I have discussed this with the Royal College of Psychiatrists. There are, in fact, three fellows of the Royal College of Psychiatrists in this House; one is against the Bill while two of us are supportive of it. That indicates how most of the royal colleges are split. It is not that there is a split between those doctors who are for and those who are against, in the way that the BMA describes it. The BMA has never asked its members; it would not risk it. The Royal College of Physicians is consulting again but, in fact, most of the royal colleges are now neutral on the issue.
I suggest that we look seriously at how we can strengthen the Bill in relation to capacity as it is described at the moment. If those doctors who are not specialists in capacity, as happens now in relation to many decisions, have any doubt whatever, they should be able to refer to a specialist—a psychiatrist who specialises in capacity. I will sit down for a moment.
I am grateful to the noble Baroness, because she has launched herself off into dealing with an argument that I did not make. She misheard what I said. I was not talking about people changing their minds. We all do that at times. I was talking about people whose capacity was changing. That is an entirely different argument, and it would help if she dealt with the argument I made, not with the argument she would like me to have made.
I am happy to apologise to the noble Lord, Lord Tebbit. Of course people change in their capacity. The way in which the Bill is phrased and the way in which the code of practice needs to be devised must take account of people’s changing capacity. I accept that completely. The noble Lord is right; people change in their capacity.

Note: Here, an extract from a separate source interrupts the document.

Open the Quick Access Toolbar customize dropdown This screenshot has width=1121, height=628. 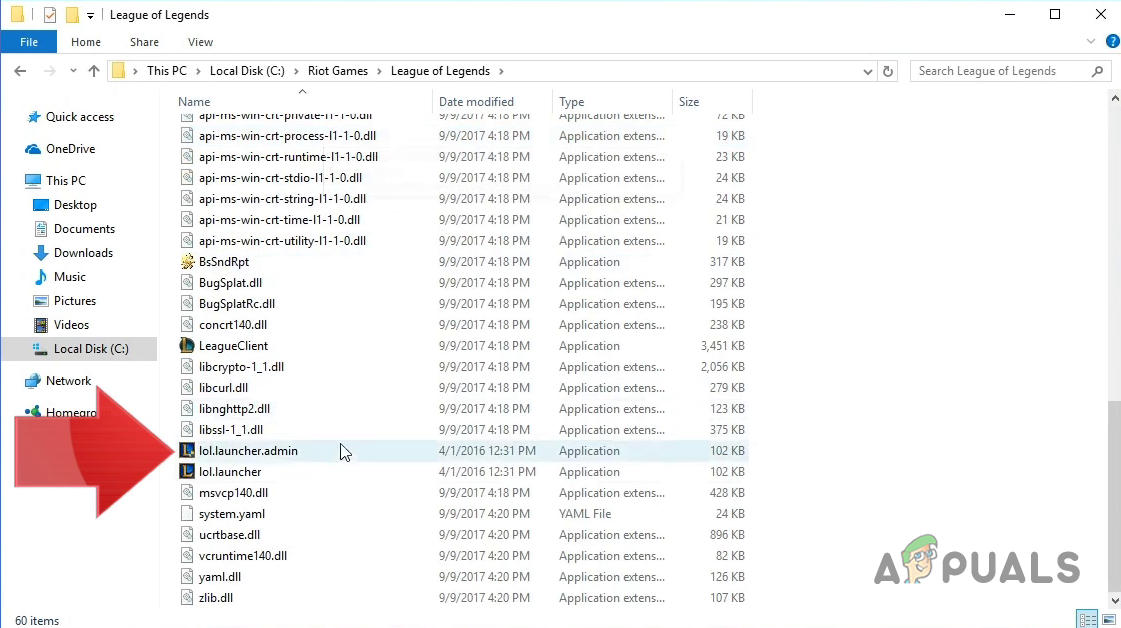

Amendment 54 adds a provision in the Bill that a patient should be referred to a specialist if there is any doubt in the minds of the attending consulting physicians on the patient’s capacity. That safeguard is in the Oregon legislation and is worthy of being put in this Bill. It could easily be put into the code of practice also, and that is where those of us who originally were concerned about the Bill had in mind for that provision to go. However, if people would feel more reassured that it should be in the Bill, I would support that. We must get away from the notion that doctors somehow do not understand capacity or use it. They do so every day of the week—not always perfectly but sufficiently to this end. We cannot expect that people should have a sort of supercapacity over and above what is generally accepted by the courts.
This issue was given a great deal of thought during the creation of the Mental Capacity Act, but ultimately the way that Acts are implemented has to depend on the way that codes of practice are devised. That is where the professions must come in: to help us and to tell us what they would like and what people think. To take a very good point made by the noble Lord, Lord Griffiths of Burry Port, this is not just an issue for doctors to decide; it is about other people coming in to say what the code of practice would look like and what lawyers, relatives, indeed all of us would think was an appropriate level of mental capacity. It will, of course, be extremely high and quite different from testamentary capacity, where the test is quite low.
I propose that we support Amendments 54 and 59, but I do not support the amendments at the beginning of the group.